I also found a letter from my grandmother to the Ambassador, thanking him for flowers he sent her in August, 1940 when she was in the hospital, and a telegram from my mother to Mr. Kennedy sent just after Joe Jr. died. My mother was married by that time, and I was a year old, but she still loved Joe. Very recently I came across a letter my mother wrote Ambassador Kennedy in 1958 when she had remarried and was living in Washington DC. She was raising money for The Children’s Hearing and Speech Center and hoped the Joseph Kennedy Jr. Foundation would contribute. Ambassador Kennedy turned down her request, but wrote that he “was very pleased to receive your letter and very interested in the work that you are doing.” He ended the letter by saying “that when I do get to [Washington], I will telephone you, as I would love to chat.” I’ve also found that my mother was on the committee raising money for the Joseph P. Kennedy, Jr. Foundation, and that a few years after she was widowed in 1967, she hosted a radio show for the Kennedy Center until she died in 1973.

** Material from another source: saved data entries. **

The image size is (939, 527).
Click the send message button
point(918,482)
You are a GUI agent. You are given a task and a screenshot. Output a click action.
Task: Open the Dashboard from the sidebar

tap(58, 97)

Though I have learned much, I will be going back to the Research Room. I still need to search through newspaper clippings and photographs for evidence that Joe Jr. met my mother when she was in a play, and perhaps of their relationship. I’m going to England in March to see places where my mother, uncle and grandparents lived, and to meet cousins. I’ll also meet people who have helped me in my research and visit places including the Royal Academy of Dramatic Art, The British Film Institute, Syrencote House, and Netherne Hospital.